## start SOURCE EXCERPT

Binder badge Colab badge

Unused Features

[1]:
from deepchecks.base import Dataset
import matplotlib.pyplot as plt
from sklearn.ensemble import AdaBoostClassifier
from sklearn.datasets import load_iris
from deepchecks.checks import UnusedFeatures
import pandas as pd

Load data

The dataset is the adult dataset which can be downloaded from the UCI machine learning repository.

Dua, D. and Graff, C. (2019). UCI Machine Learning Repository [http://archive.ics.uci.edu/ml]. Irvine, CA: University of California, School of Information and Computer Science.

[2]:
from urllib.request import urlopen
from sklearn.preprocessing import LabelEncoder

name_data = urlopen('http://archive.ics.uci.edu/ml/machine-learning-databases/adult/adult.names')
lines = [l.decode("utf-8") for l in name_data if ':' in l.decode("utf-8") and '|' not in l.decode("utf-8")]

features = [l.split(':')[0] for l in lines]
label_name = 'income'

cat_features = [l.split(':')[0] for l in lines if 'continuous' not in l]

train_df = pd.read_csv('http://archive.ics.uci.edu/ml/machine-learning-databases/adult/adult.data',
                       names=features + [label_name])
test_df = pd.read_csv('http://archive.ics.uci.edu/ml/machine-learning-databases/adult/adult.test',
                      names=features + [label_name], skiprows=1)

test_df[label_name] = test_df [label_name].str[:-1]

encoder = LabelEncoder()
encoder.fit(train_df[label_name])
train_df[label_name] = encoder.transform(train_df[label_name])
test_df[label_name] = encoder.transform(test_df[label_name])

## end SOURCE EXCERPT
## start RECORDS

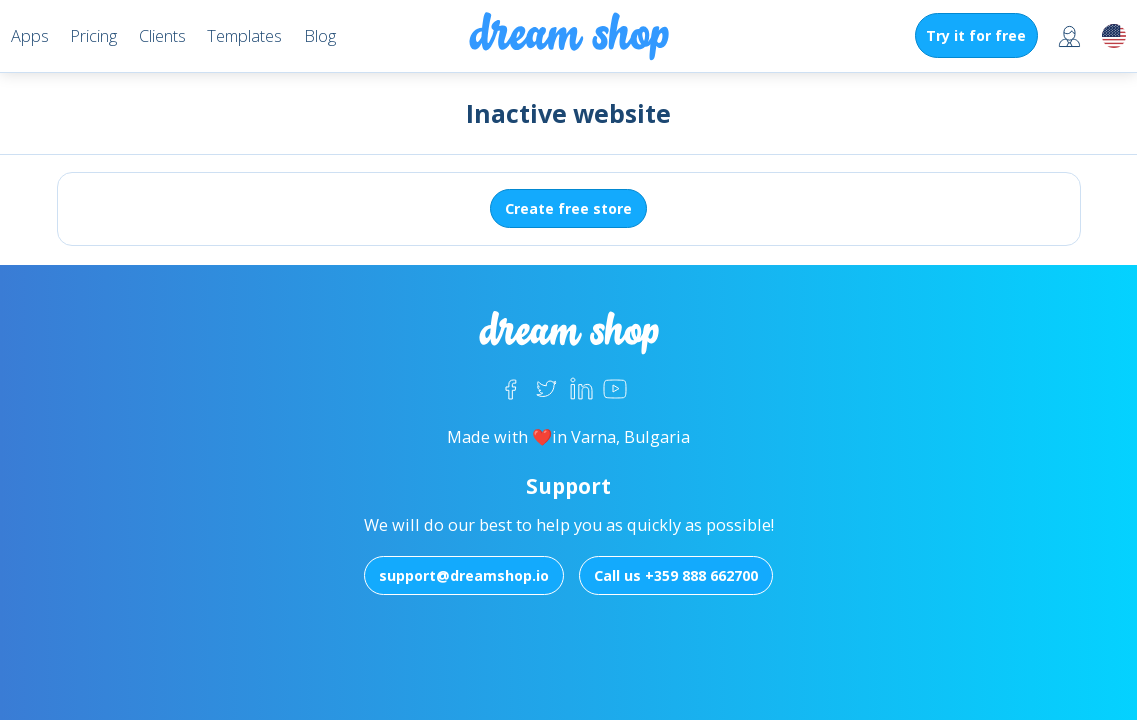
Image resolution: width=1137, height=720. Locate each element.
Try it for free (976, 35)
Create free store (568, 208)
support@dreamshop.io (464, 575)
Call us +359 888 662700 (676, 575)
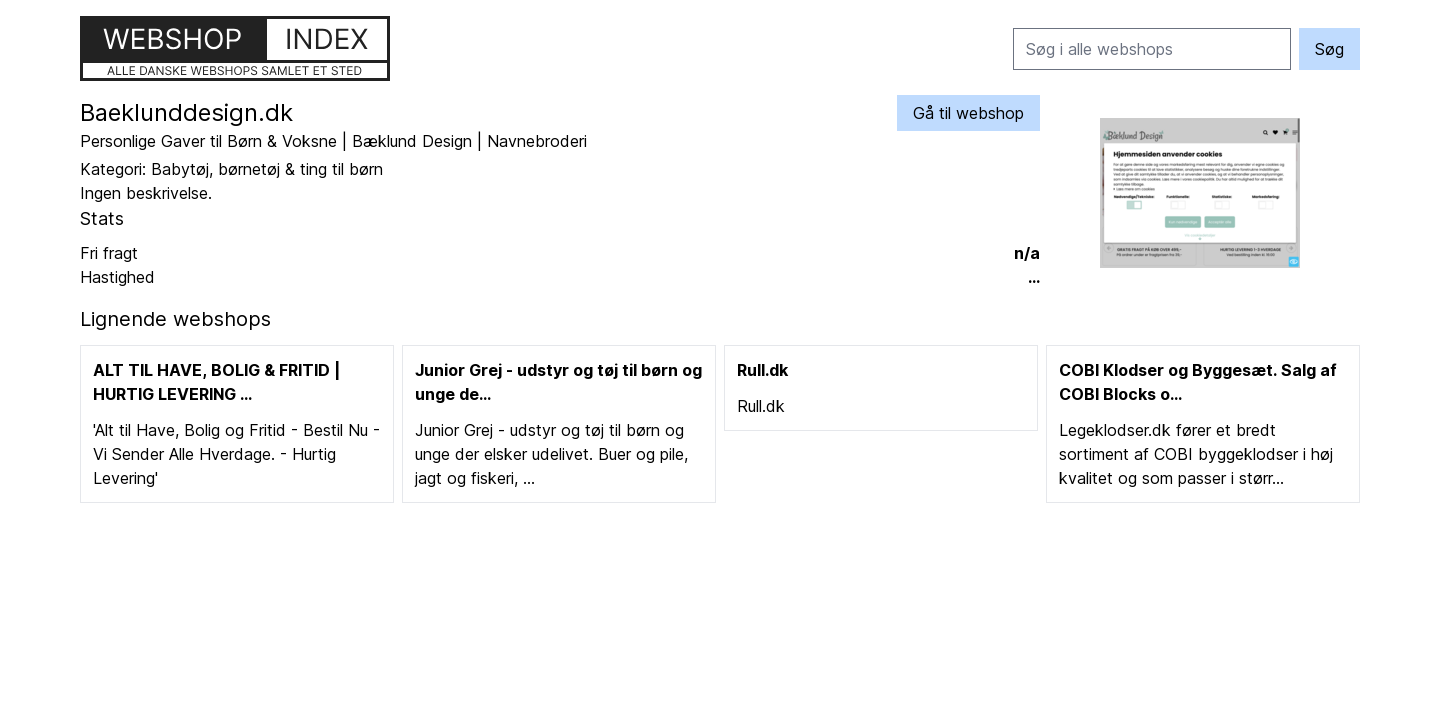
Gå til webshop (968, 113)
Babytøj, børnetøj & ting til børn (267, 169)
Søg (1329, 49)
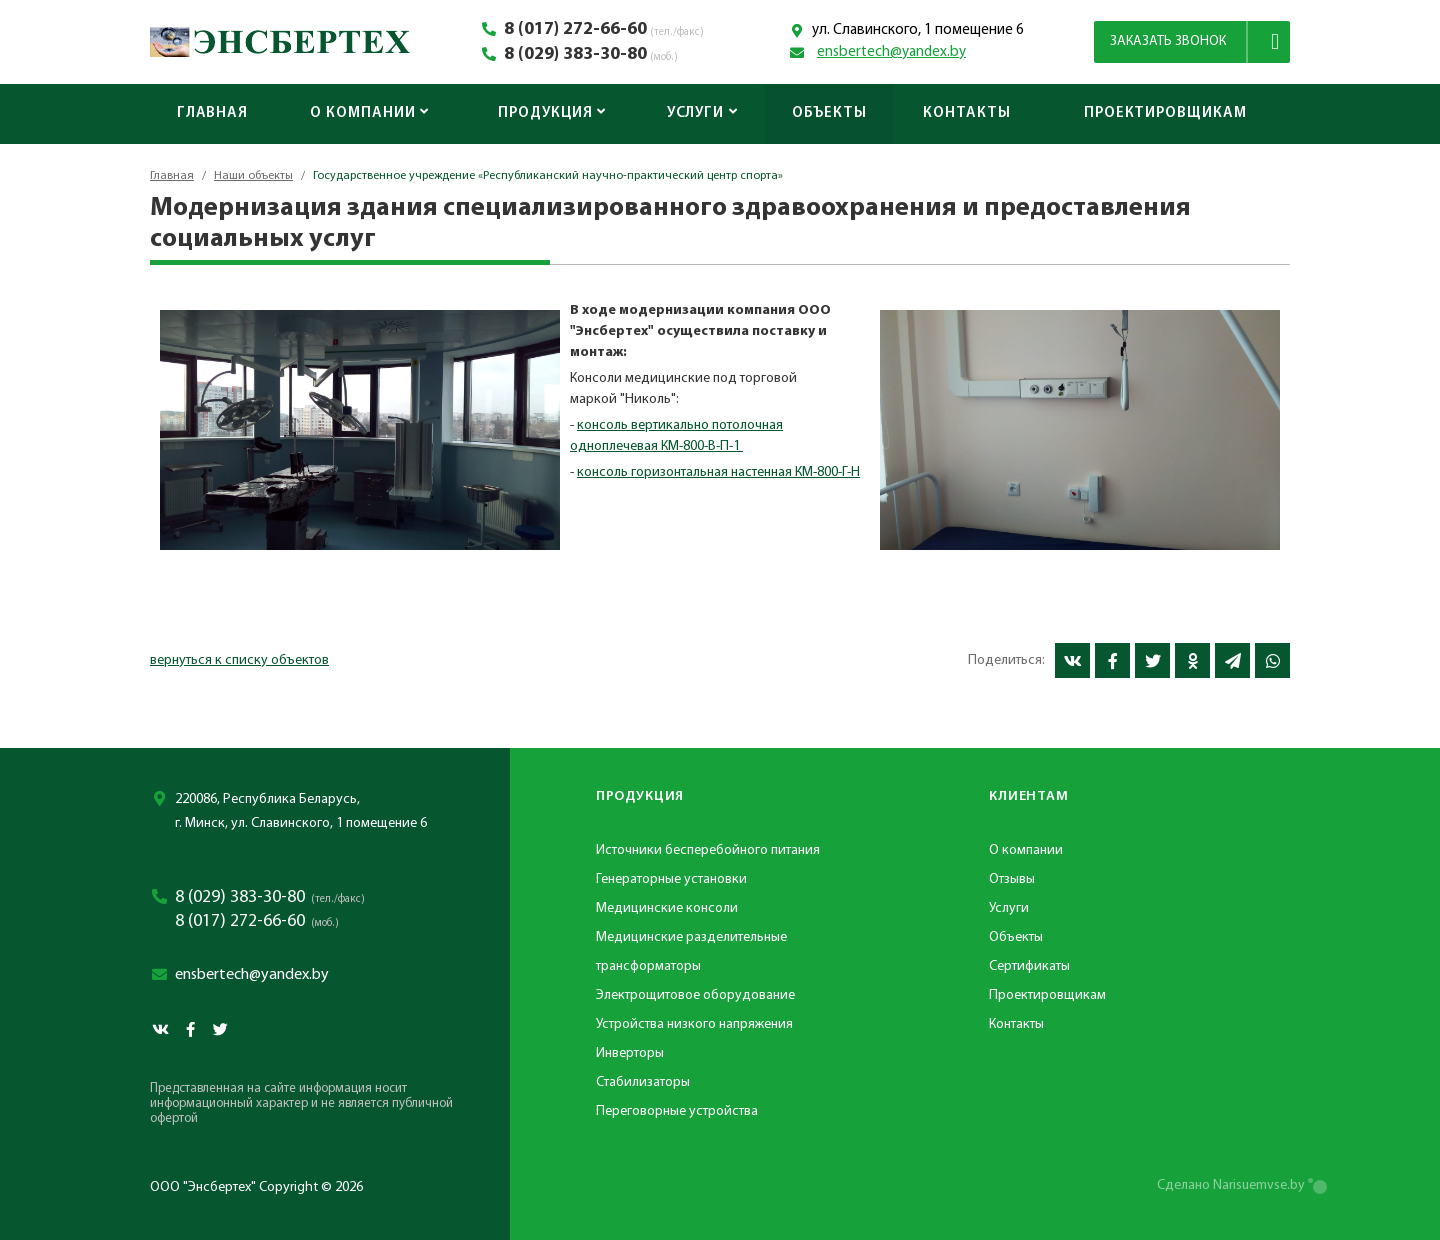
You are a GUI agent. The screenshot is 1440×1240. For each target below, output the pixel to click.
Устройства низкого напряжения (694, 1024)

## end RECORDS

- **EXERCISE REQUIREMENTS**:
• A. Copy the Unused Features page word for word, starting at "cat_features = [l.split(':')[0]" and ending at "train_df[label_name] = encoder.transform(train_df[label_name])".
• B. Translate this sentence from the Unused Features page into Spanish: "The dataset is the adult dataset which can be downloaded from the UCI machine learning repository."
Base your work on the Unused Features page alone.

- **SOLUTIONS TO THE EXERCISE**:
• A.
cat_features = [l.split(':')[0] for l in lines if 'continuous' not in l]

train_df = pd.read_csv('http://archive.ics.uci.edu/ml/machine-learning-databases/adult/adult.data',
                       names=features + [label_name])
test_df = pd.read_csv('http://archive.ics.uci.edu/ml/machine-learning-databases/adult/adult.test',
                      names=features + [label_name], skiprows=1)

test_df[label_name] = test_df [label_name].str[:-1]

encoder = LabelEncoder()
encoder.fit(train_df[label_name])
train_df[label_name] = encoder.transform(train_df[label_name])

• B. El conjunto de datos es el conjunto de datos adult, que se puede descargar del repositorio de aprendizaje automático de UCI.